The wait finally ended five minutes later. Out they came—Stewart, Hawkins, and the heavyset stranger, all in a bunch. They stood talking in front of the Twilight for thirty seconds or so, then shook hands all around and went their separate ways—Hawkins down toward his office, Stewart in the opposite direction, the stranger to the curb to wait for a break in the traffic so he could cross to his Beamer.

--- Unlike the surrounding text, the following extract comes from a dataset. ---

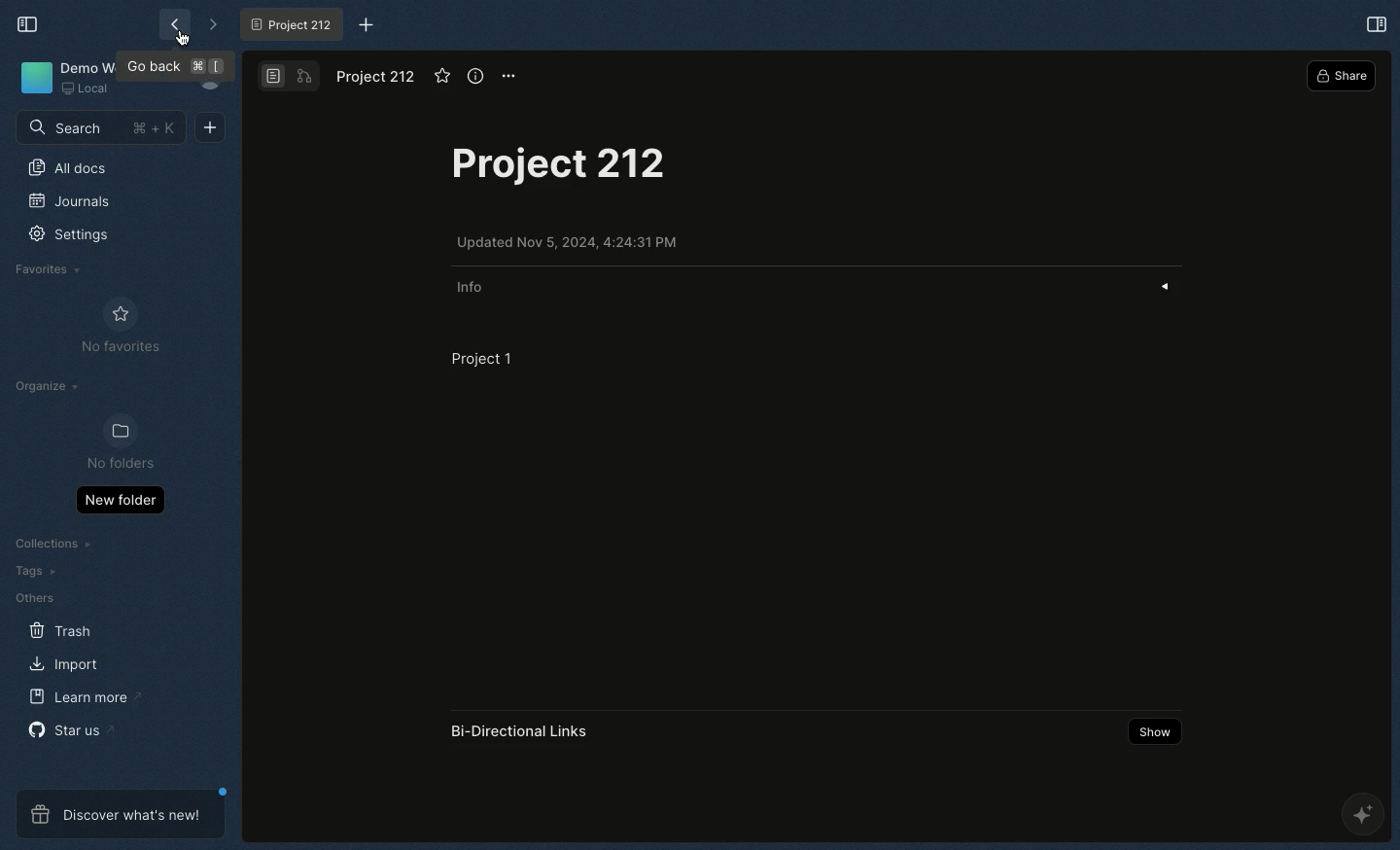  What do you see at coordinates (1364, 817) in the screenshot?
I see `affine ai` at bounding box center [1364, 817].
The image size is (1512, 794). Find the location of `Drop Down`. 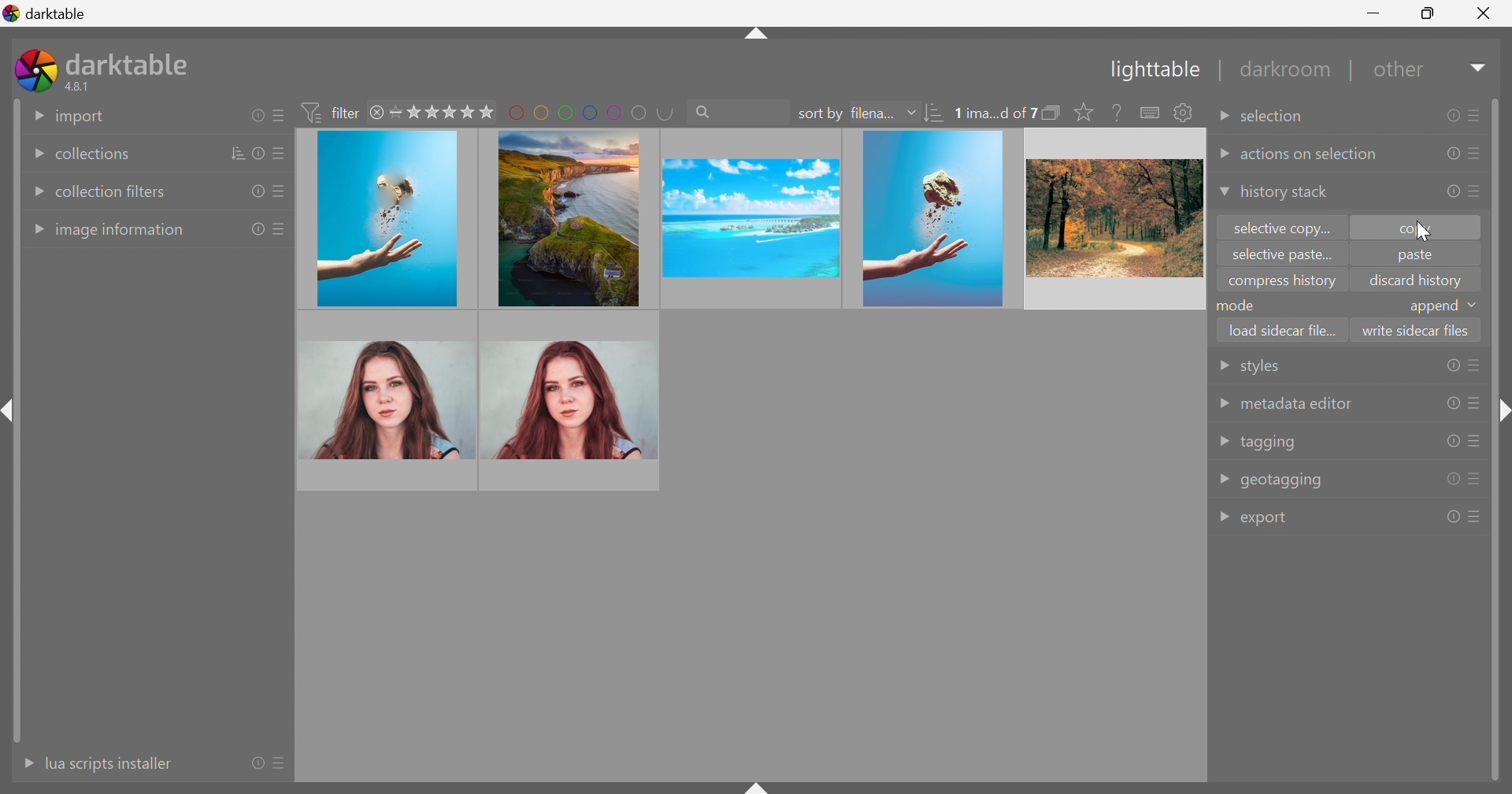

Drop Down is located at coordinates (1221, 193).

Tamara was already on the move by then. Decided what she was going to do as soon as she saw that the heavyset guy was part of it. She tossed a ten and a five on the table and hurried out, keeping her head down as she turned upstreet. Stewart had reached his parked car, was unlocking the door; he didn’t see her and she didn’t try to catch his attention. Behind her, the heavyset dude had come on across the street and was taking his time with his keys.
Impulse prodded her into a loping run. At the Woodacre intersection she darted diagonally across to where she’d left the Toyota. She was inside, with the key in the ignition, when the BMW’s brake lights flashed and Heavyset started to back up. Traffic kept him from getting all the way out of the space until Tamara managed to back out herself, in front of an SUV whose driver had to brake so sharply he blatted his horn at her.